Psychologist: Understand Vets "Invisible Wounds"
Charleston, WV - West Virginians are increasingly likely to know someone with what Barbara Romberg calls the "invisible wounds" of combat. Romberg is founder and president of Give An Hour, a group that asks mental health professionals to volunteer their time to help veterans.
Veterans Administration statistics indicate vets returning from Iraq and Afghanistan have much higher rates of divorce, alcoholism, depression and suicide than the rest of the population. Romberg believes most people are happy to help with the complications of post-traumatic stress disorder - and the first thing to understand is how common it is.
"As an employer, as a coworker, as a neighbor - we now have, in our country, 1.9 million people who have served in Iraq and Afghanistan. There are serious consequences to being in a war."

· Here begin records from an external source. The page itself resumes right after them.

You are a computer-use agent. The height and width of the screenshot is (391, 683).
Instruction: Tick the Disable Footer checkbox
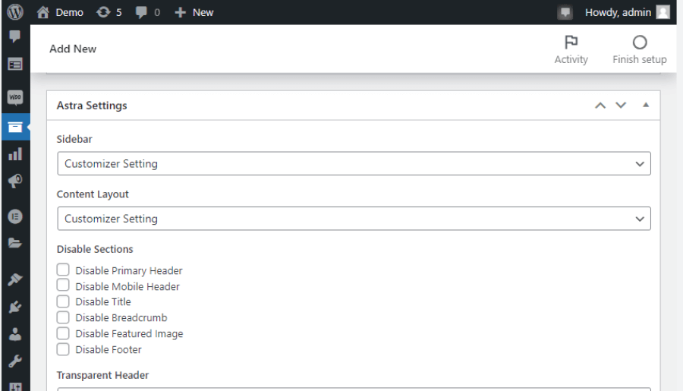(63, 349)

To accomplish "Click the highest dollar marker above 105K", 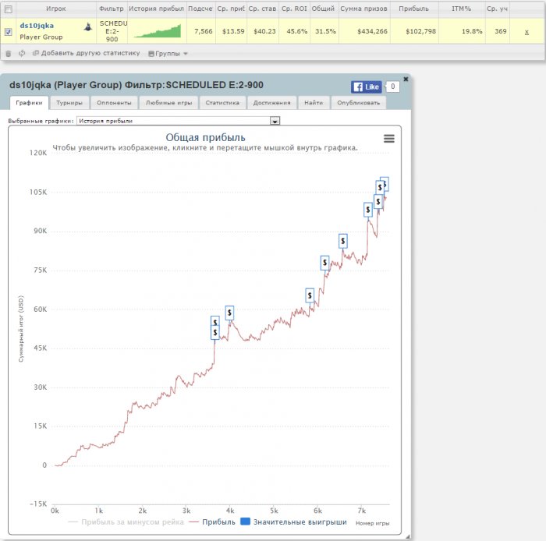I will click(x=384, y=184).
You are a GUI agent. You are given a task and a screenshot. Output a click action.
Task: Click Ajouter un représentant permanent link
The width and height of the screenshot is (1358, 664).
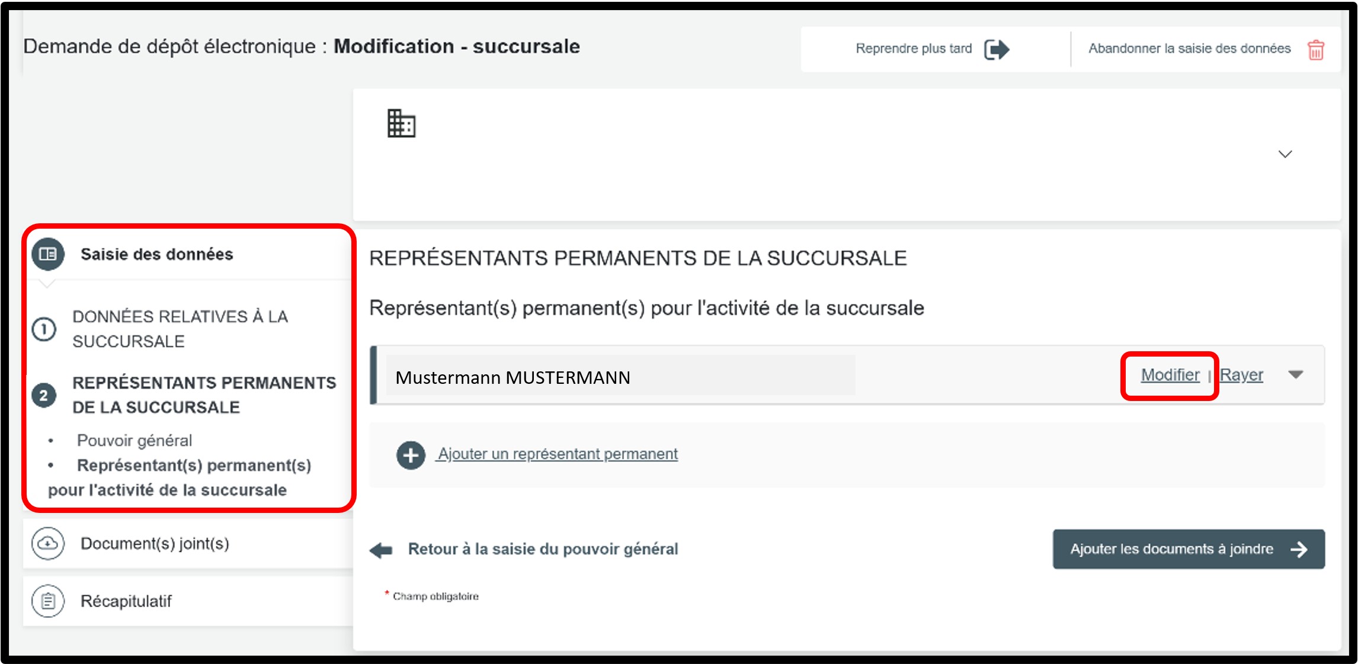[558, 454]
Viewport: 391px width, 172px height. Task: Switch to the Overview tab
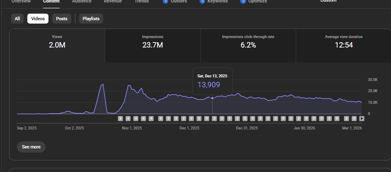(x=21, y=2)
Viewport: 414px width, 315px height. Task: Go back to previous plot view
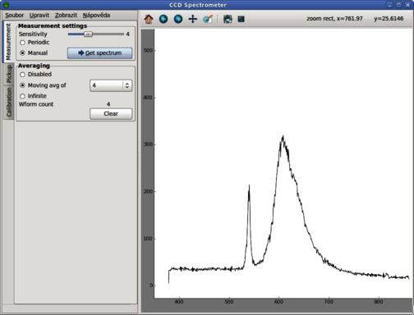coord(163,19)
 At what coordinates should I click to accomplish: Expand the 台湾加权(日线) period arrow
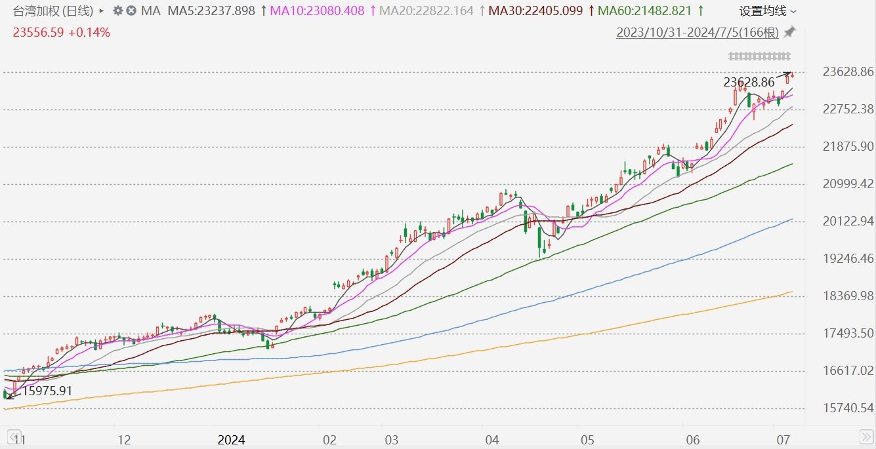point(102,11)
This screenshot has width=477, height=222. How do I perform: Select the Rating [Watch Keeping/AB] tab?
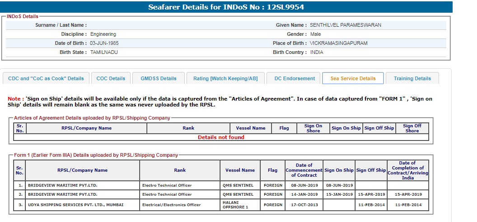pos(225,78)
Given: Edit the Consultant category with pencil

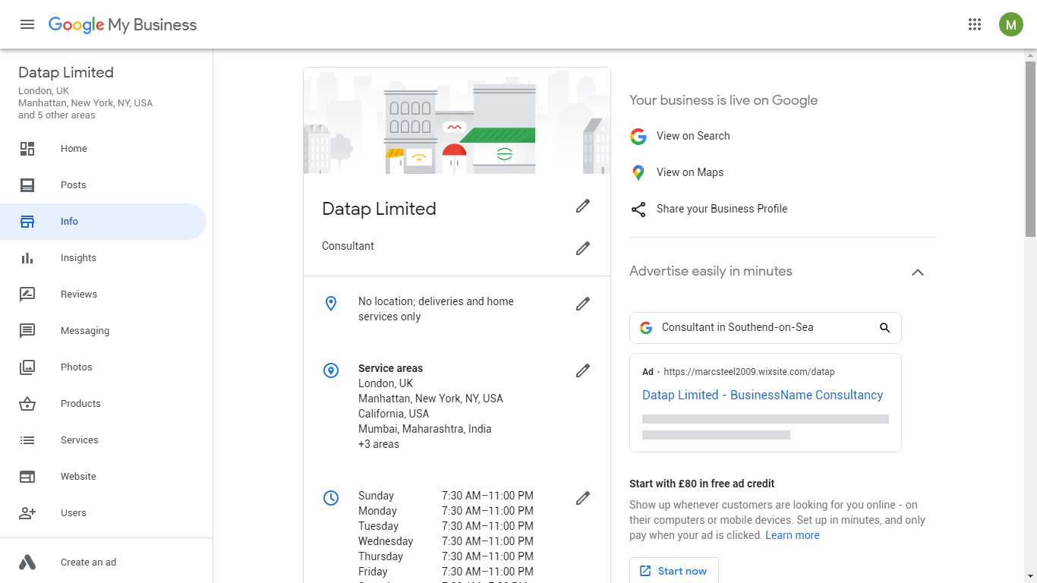Looking at the screenshot, I should click(582, 248).

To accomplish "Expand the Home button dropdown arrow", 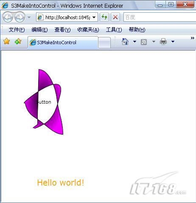I will pos(134,42).
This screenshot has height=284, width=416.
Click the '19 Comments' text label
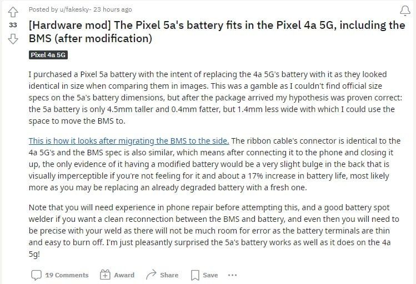tap(67, 275)
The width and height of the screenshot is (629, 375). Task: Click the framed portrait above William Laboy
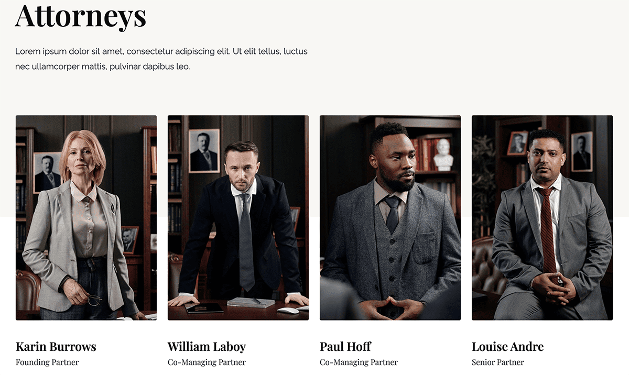point(204,151)
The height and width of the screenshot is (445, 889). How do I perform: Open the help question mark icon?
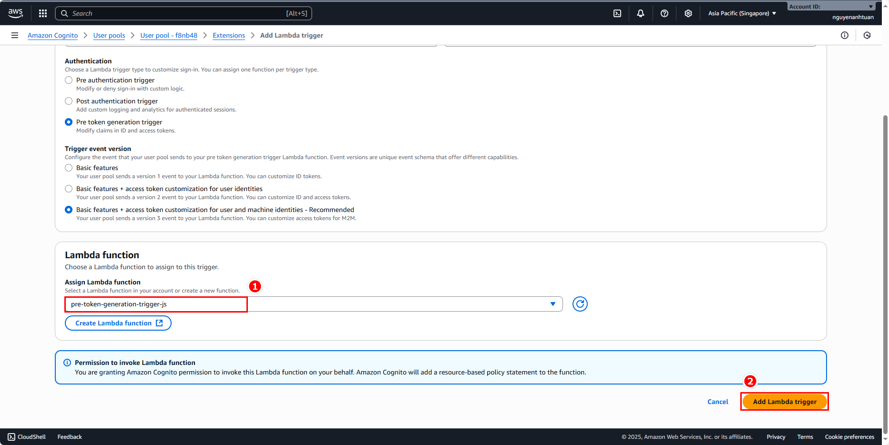(x=664, y=13)
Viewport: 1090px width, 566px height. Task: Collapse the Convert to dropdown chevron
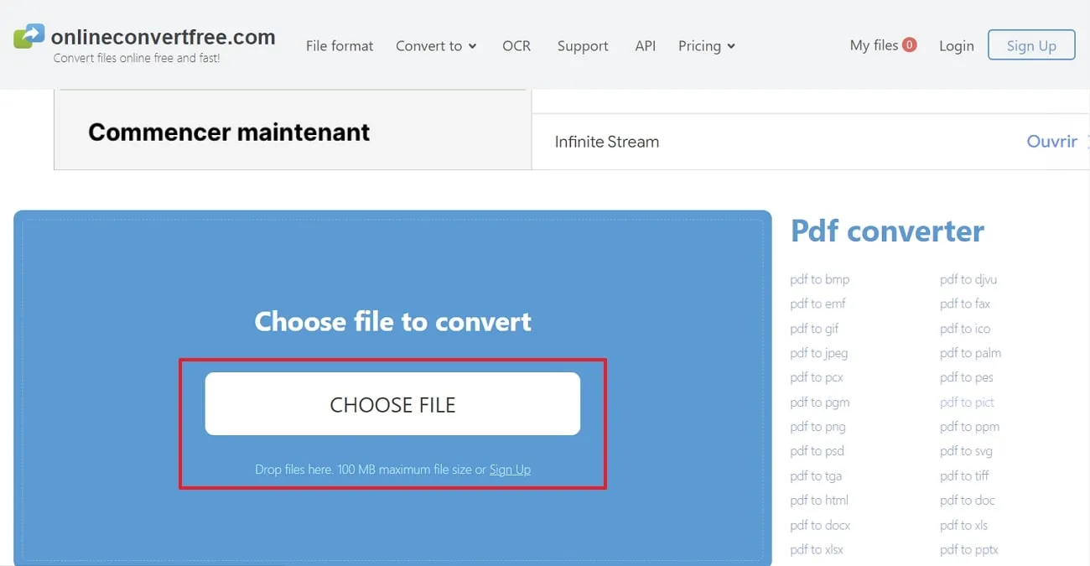pos(473,48)
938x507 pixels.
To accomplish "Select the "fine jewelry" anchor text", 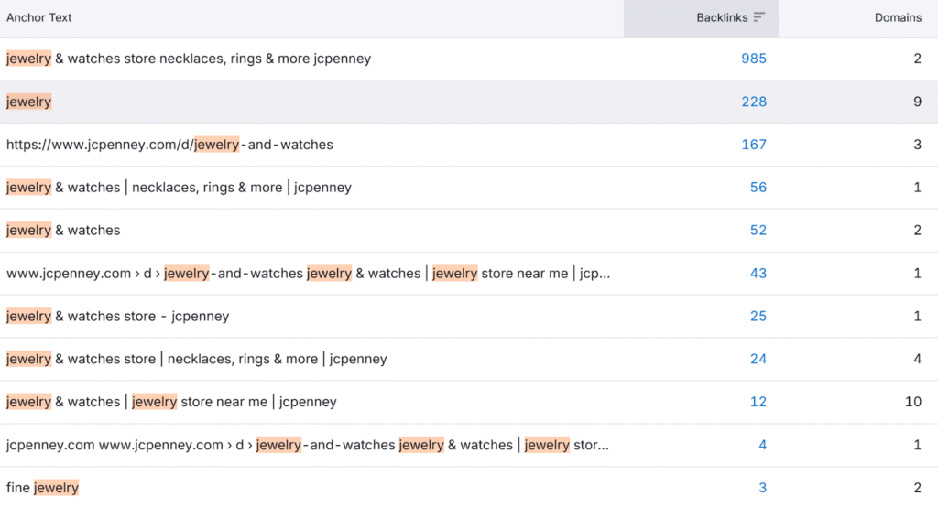I will coord(43,488).
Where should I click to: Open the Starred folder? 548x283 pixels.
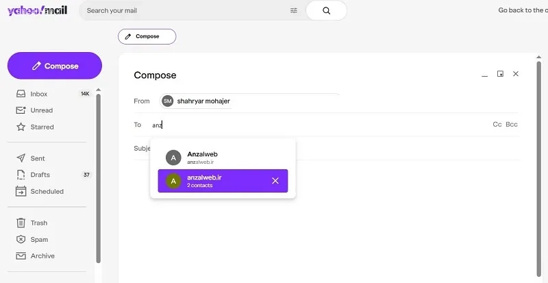point(42,127)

Once friends and neighbors understand the situation, she explains, it's easier to work around potential anger and depression, although the problems can last for years. West Virginia not only has a high percentage of military veterans, Romberg says, but many of them served in the National Guard and reserves, and live in small towns - which might make getting help more difficult.
"You have a lot of Guardsmen who come back and go into these rural areas, and there aren't a lot of services available as opposed to people coming back to a base."
Romberg spoke to an annual conference sponsored by the National Association of Social Workers, West Virginia chapter. Information about her organization can be found online, at www.giveanhour.org.